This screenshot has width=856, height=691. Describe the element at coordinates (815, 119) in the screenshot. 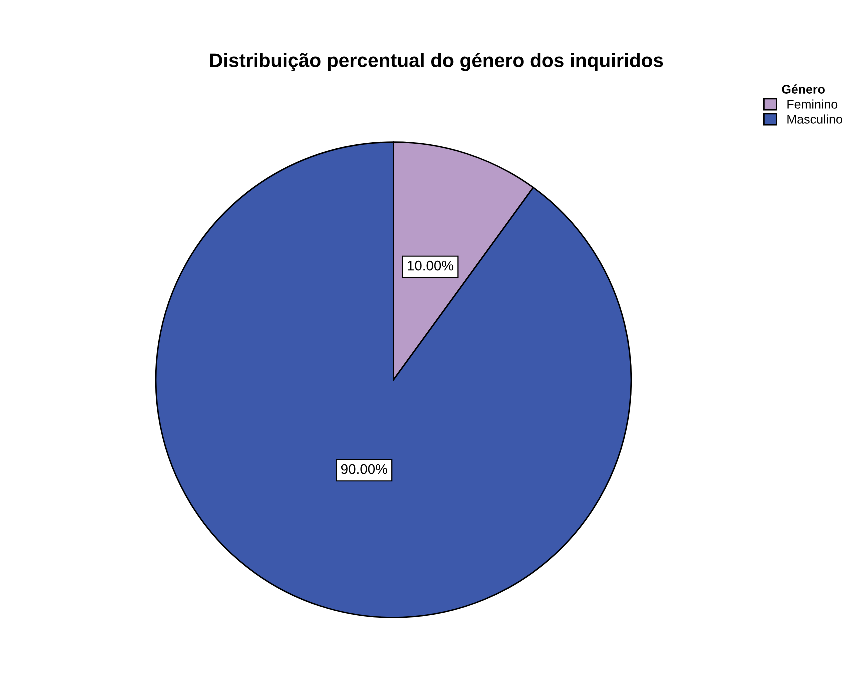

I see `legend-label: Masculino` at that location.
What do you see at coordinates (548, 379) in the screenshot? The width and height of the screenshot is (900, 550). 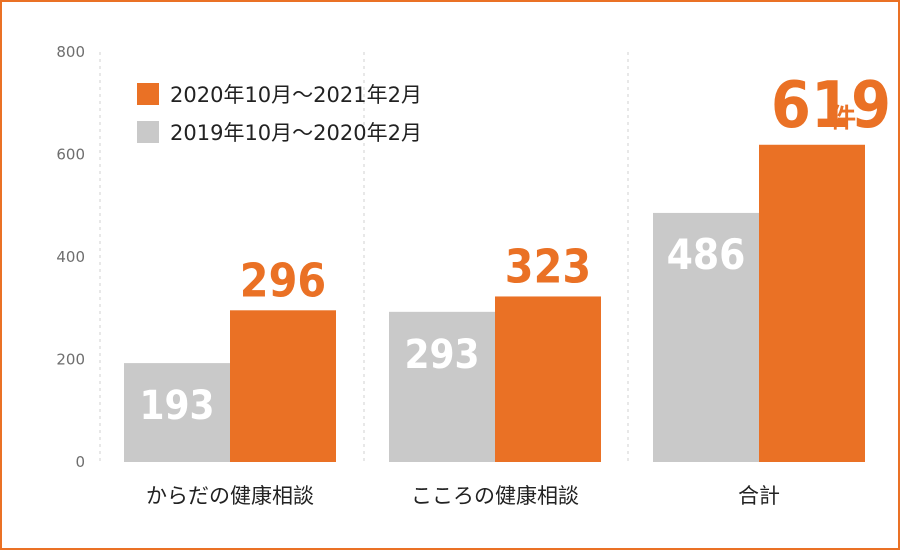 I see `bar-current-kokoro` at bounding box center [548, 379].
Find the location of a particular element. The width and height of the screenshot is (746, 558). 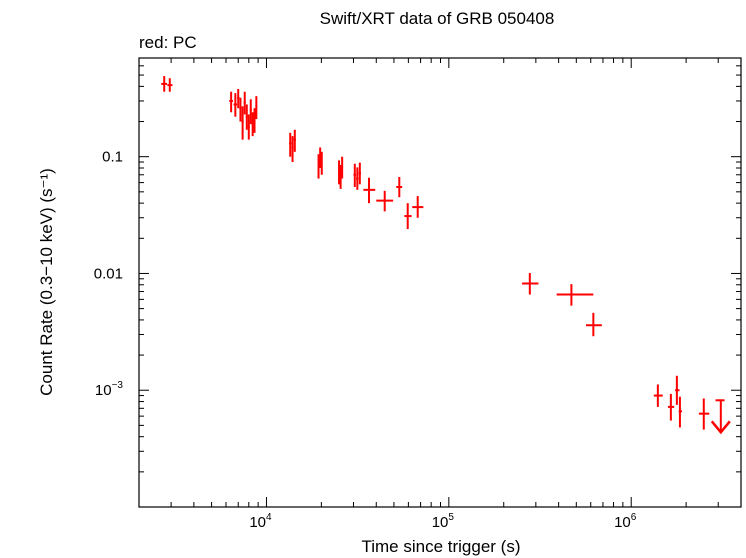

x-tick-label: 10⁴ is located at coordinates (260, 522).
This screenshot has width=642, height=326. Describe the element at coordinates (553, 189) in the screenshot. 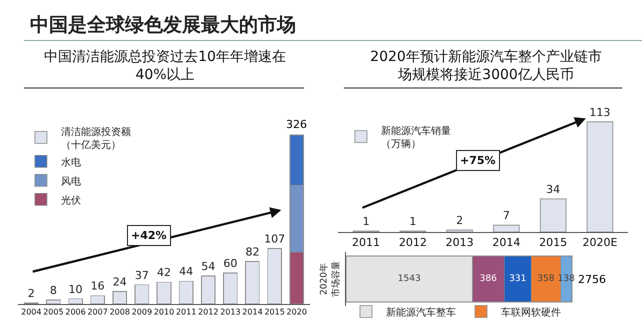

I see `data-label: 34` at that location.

What this task involves – Reproduce verbatim the lines from the one containing "This screenshot has width=642, height=326." through the last line above, omitting the pictures.

Solution to the exercise –
This screenshot has width=642, height=326. Describe the element at coordinates (553, 189) in the screenshot. 

I see `data-label: 34` at that location.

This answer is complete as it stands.